The code demonstrates preprocessing as a composable stage in the voice pipeline. The AudioPreprocessor applies each technique conditionally, allowing you to enable or disable stages based on environment characteristics. The NoisySTTWrapper shows how preprocessing integrates with existing STT providers using Beluga’s FrameProcessor pattern, where each stage transforms audio before passing it to the next component.

  1. Noise gating — Zeroing audio samples below a threshold eliminates constant background noise like air conditioning, computer fans, or distant traffic. The gate acts as a dynamic filter that passes speech-level signals while blocking quieter ambient sounds. This improves the signal-to-noise ratio before the STT provider processes the audio. The threshold must be tuned per environment: too high and you clip quiet speech, too low and noise leaks through. Start at 0.1 and adjust based on transcription quality metrics.

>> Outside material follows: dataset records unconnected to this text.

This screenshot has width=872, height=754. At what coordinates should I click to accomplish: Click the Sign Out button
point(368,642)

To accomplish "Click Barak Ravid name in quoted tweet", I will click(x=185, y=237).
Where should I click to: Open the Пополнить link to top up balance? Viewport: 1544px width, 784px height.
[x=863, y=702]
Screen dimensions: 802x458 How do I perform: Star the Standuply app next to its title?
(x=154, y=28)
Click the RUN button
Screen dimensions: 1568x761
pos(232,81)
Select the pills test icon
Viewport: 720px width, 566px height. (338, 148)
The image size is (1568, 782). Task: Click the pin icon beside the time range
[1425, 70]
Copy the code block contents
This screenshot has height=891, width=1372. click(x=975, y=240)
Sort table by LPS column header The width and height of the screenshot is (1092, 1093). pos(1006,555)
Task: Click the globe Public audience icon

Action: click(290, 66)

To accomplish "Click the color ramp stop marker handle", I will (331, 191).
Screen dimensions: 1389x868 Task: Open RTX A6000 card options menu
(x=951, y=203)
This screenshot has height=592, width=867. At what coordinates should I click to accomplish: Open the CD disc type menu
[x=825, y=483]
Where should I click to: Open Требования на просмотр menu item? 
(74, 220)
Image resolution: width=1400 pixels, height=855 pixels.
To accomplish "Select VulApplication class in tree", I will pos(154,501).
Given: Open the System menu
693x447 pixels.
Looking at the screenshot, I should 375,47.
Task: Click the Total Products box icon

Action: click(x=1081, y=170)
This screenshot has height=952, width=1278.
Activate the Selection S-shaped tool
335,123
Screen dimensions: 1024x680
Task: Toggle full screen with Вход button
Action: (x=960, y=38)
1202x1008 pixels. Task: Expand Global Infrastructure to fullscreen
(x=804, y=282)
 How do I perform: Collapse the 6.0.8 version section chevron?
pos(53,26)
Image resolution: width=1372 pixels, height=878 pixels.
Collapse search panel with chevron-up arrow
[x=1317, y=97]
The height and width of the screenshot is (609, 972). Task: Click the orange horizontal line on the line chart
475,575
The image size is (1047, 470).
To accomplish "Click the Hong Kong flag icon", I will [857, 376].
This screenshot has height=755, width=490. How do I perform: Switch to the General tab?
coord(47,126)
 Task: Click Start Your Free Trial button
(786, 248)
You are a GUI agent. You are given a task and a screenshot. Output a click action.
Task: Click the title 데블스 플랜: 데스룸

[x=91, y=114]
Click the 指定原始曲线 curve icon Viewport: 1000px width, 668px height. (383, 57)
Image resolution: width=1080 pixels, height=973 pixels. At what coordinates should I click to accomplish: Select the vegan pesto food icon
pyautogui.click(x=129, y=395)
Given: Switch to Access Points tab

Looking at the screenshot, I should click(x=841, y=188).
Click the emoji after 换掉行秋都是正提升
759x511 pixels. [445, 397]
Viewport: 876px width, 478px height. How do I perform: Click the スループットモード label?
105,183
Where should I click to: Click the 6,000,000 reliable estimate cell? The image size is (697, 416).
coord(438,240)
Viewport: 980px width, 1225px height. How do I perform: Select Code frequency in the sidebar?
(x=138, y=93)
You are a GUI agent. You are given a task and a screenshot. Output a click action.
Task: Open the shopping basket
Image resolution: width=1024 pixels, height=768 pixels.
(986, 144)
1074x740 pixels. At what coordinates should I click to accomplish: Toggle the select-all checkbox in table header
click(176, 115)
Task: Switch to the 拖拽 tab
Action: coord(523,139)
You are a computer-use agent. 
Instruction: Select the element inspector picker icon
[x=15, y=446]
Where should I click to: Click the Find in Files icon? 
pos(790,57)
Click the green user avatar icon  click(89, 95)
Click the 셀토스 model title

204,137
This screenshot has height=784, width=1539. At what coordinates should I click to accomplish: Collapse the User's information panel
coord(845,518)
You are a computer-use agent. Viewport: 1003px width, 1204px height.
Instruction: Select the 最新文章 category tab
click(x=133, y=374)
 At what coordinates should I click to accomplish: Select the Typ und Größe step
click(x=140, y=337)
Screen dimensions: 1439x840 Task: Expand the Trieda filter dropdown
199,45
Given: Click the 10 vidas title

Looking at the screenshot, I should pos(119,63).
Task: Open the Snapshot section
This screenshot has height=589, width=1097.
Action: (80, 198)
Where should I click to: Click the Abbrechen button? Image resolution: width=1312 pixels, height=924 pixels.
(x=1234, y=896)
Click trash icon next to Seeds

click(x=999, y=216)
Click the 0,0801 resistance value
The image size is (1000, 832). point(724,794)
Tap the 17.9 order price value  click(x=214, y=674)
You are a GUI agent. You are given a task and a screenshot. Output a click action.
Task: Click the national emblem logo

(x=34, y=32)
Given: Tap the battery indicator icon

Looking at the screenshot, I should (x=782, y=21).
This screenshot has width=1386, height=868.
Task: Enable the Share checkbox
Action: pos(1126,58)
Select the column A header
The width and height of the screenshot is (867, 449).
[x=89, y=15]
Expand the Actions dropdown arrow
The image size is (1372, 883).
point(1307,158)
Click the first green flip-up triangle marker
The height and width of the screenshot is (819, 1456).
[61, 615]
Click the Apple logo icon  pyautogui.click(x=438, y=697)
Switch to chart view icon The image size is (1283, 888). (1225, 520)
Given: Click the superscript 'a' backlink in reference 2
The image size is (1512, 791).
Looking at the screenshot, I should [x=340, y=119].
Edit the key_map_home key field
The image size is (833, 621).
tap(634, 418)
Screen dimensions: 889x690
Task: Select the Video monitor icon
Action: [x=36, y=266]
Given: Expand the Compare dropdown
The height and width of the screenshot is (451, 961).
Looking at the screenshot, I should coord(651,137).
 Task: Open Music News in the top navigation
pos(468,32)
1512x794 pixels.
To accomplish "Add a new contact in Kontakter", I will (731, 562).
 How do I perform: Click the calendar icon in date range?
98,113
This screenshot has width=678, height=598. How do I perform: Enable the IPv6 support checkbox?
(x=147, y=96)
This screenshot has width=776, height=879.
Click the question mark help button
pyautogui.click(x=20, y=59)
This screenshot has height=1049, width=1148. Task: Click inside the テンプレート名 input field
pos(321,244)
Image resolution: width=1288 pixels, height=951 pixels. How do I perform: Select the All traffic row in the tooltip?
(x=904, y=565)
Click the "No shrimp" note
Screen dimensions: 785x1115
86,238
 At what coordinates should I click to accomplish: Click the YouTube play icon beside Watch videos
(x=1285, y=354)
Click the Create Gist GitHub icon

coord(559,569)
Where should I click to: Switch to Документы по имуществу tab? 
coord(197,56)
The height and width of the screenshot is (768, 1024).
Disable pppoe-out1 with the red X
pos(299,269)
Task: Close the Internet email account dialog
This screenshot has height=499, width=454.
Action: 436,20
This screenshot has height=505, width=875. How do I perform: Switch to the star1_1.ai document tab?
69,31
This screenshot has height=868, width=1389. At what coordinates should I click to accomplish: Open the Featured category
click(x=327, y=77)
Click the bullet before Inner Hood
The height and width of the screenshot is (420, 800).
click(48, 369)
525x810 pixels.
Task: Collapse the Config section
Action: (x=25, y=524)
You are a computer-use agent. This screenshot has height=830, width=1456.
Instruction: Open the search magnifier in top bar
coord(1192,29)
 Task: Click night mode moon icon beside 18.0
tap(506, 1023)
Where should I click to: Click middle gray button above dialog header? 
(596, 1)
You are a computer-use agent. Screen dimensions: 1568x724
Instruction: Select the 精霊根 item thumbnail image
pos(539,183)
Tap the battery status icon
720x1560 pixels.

  2. Normalization — STT models expect audio at consistent volume levels. Users speak at varying distances from microphones, creating signals that range from barely audible to clipping. Normalization scales audio to use the full dynamic range (0-32767 for 16-bit audio), ensuring quiet speakers are audible and loud speakers do not distort. This step is particularly important when combining audio from multiple sources or users, as it creates consistent input regardless of recording conditions.

  3. Filtering — Speech occupies specific frequency ranges (300Hz-3400Hz for telephone-quality speech, 80Hz-14kHz for wideband). High-pass filters remove low-frequency noise like rumble or handling bumps, while band-pass filters isolate speech frequencies and reject everything else. Filtering is more computationally intensive than gating or normalization but provides cleaner results when noise and speech overlap in volume but differ in frequency. Use frequency-domain filtering (FFT-based) for better results than time-domain approaches.

Key insight: Preprocess audio before STT, not after. Fixing transcription errors caused by noise is harder than preventing those errors by cleaning the input signal. The STT model cannot reconstruct information lost to noise, but it can accurately transcribe clean audio. Invest processing time in signal cleanup rather than error correction.

Adjust the noise gate threshold dynamically based on ambient noise level analysis. Measure noise floor during non-speech periods and set the gate threshold 10-15dB above that level to account for environment changes.

Use spectral subtraction to remove noise in the frequency domain for more sophisticated noise reduction. This technique estimates the noise spectrum during silence and subtracts it from the speech spectrum during active speech, preserving speech quality better than simple gating.